It seemed to work relatively well where there was a strong lightness difference at the edge of the poster, compared to background.
This matches what squares.cpp
seems to do: scale the image, do a canny edge detection, simplify the resulting contours and look for squares.
There's two things that, looking at your example images, go wrong here:
- The contour detection / simplification doesn't seem to deal well with reflections crossing the edge (see Cpt America poster in last photo, and the batman vs superman poster in the 4th image)
- The canny edge detector will fail (and so does my brain) on posters when the frame/background difference isn't clear. I had to look twice myself at the second picture to make sure where the chrome frame ends and where the poster begins
So, this points to it being helpful to pre-process your images in different way, try to detect the rectangle, change your preprocessing, repeat, and so on.
A few observations:
- maybe you can just reduce the aggressiveness of the contour simplification
- Try different edge detectors! Canny is not always the best choice.

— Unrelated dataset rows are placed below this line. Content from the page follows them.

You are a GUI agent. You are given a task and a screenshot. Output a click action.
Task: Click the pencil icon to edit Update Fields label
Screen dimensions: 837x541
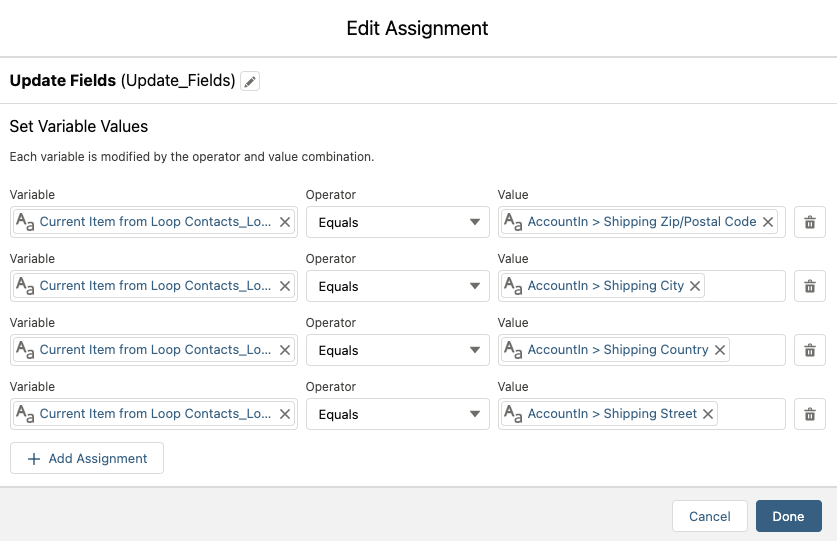250,81
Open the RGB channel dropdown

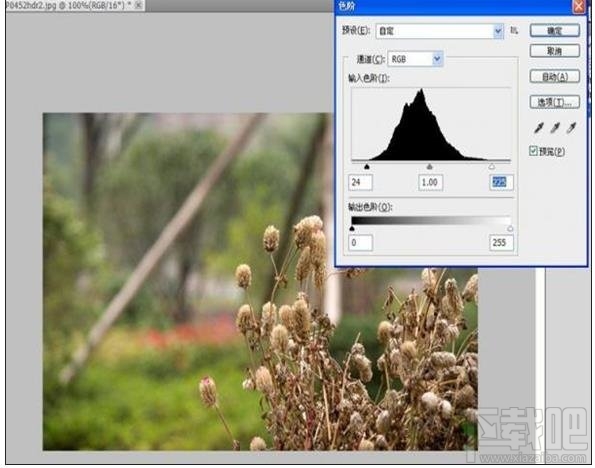pyautogui.click(x=415, y=59)
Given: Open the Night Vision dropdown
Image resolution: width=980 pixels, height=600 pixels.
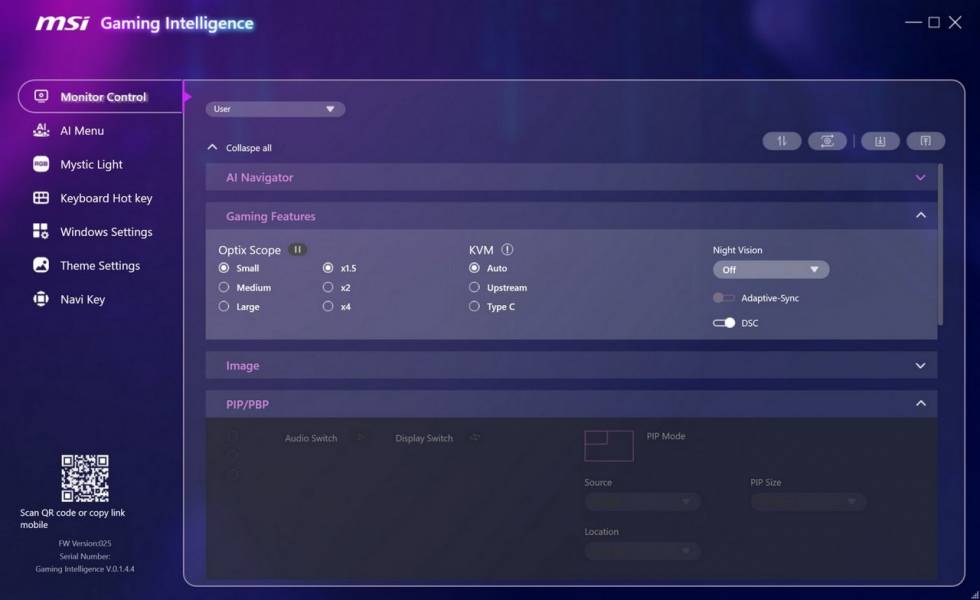Looking at the screenshot, I should point(770,270).
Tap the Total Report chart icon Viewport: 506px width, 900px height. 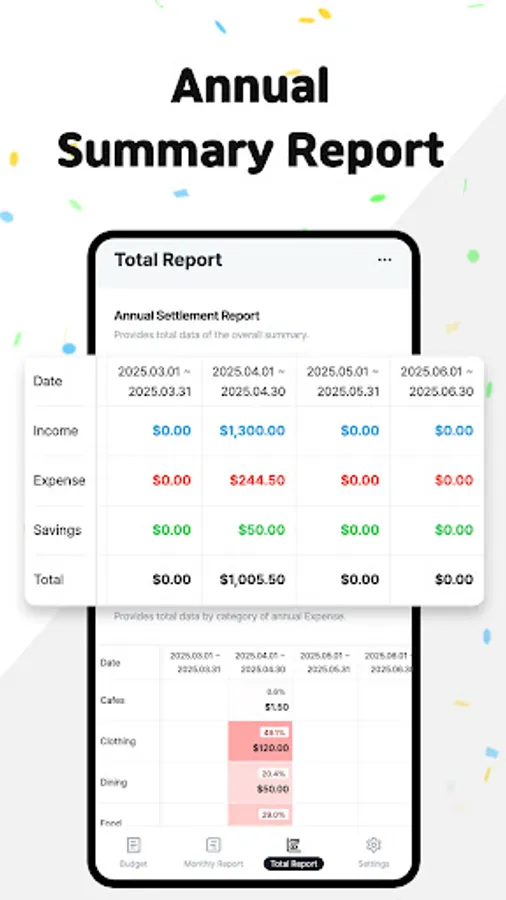point(293,845)
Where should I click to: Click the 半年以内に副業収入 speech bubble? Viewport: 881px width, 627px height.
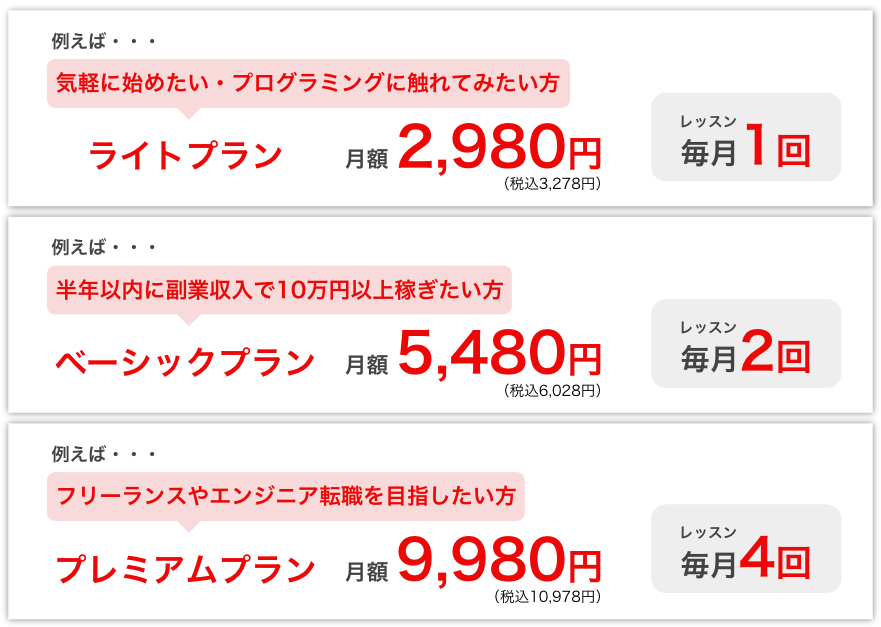pyautogui.click(x=279, y=290)
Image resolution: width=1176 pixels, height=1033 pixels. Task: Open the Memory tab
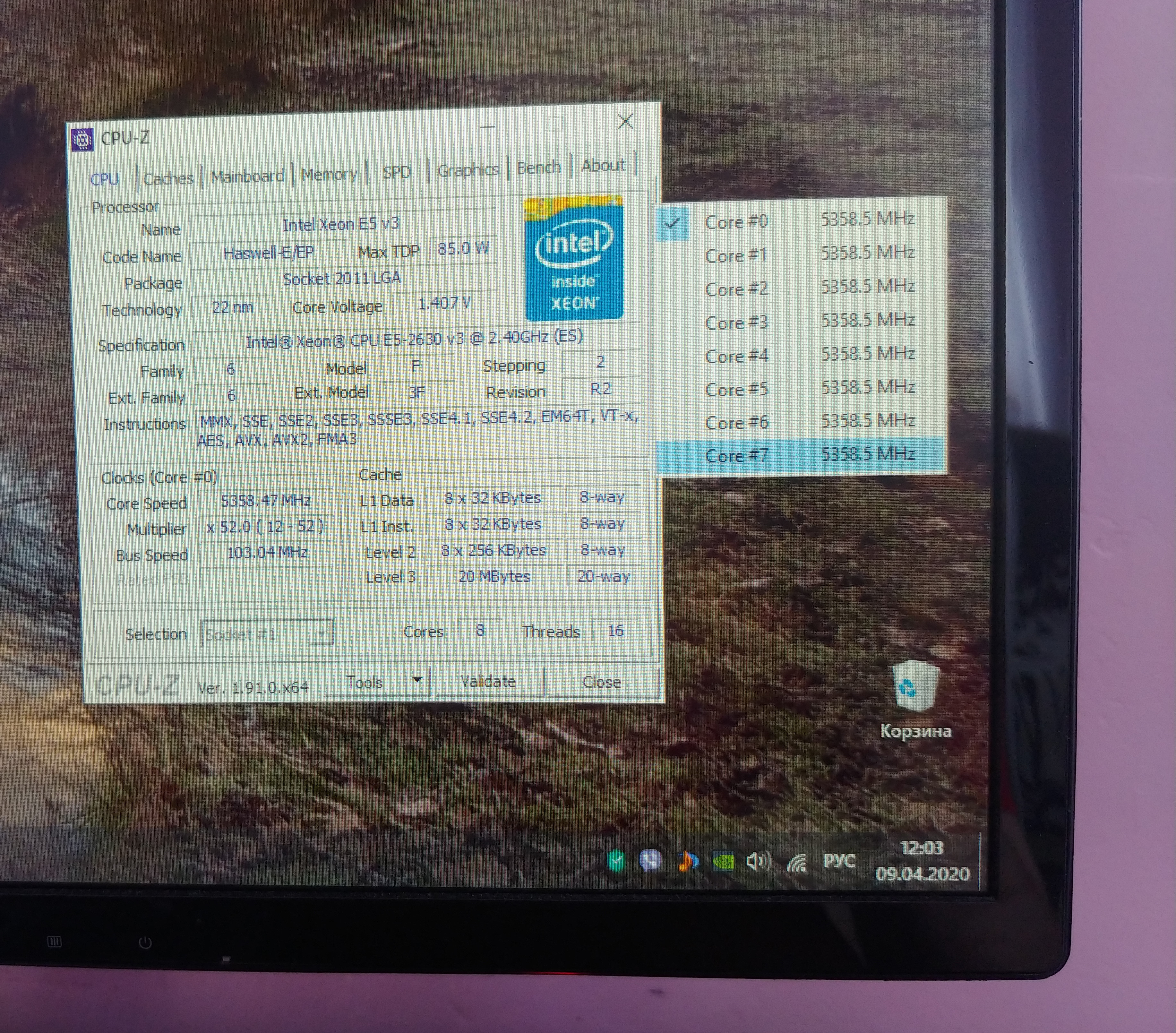(329, 174)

- the weaker reflections just seem to be relatively white light – maybe convert your image to a brightness/hue/saturation colorspace, and reduce the variance of the brightness channel
As a side note: this approach (pyramid scaling, edge detection, contour extraction, contour simplification, rectangle detection) sounds more complex than just a normal Feature extraction by means of a transform of the image. For example, there are several transforms in OpenCV, some of which are very usable to detect dominant straight lines in the picture. If you can find parallelograms in those, you should be one step ahead, especially if you can really assume the poster is the biggest rectangle.
I think the Hough transform is quite exactly what you need.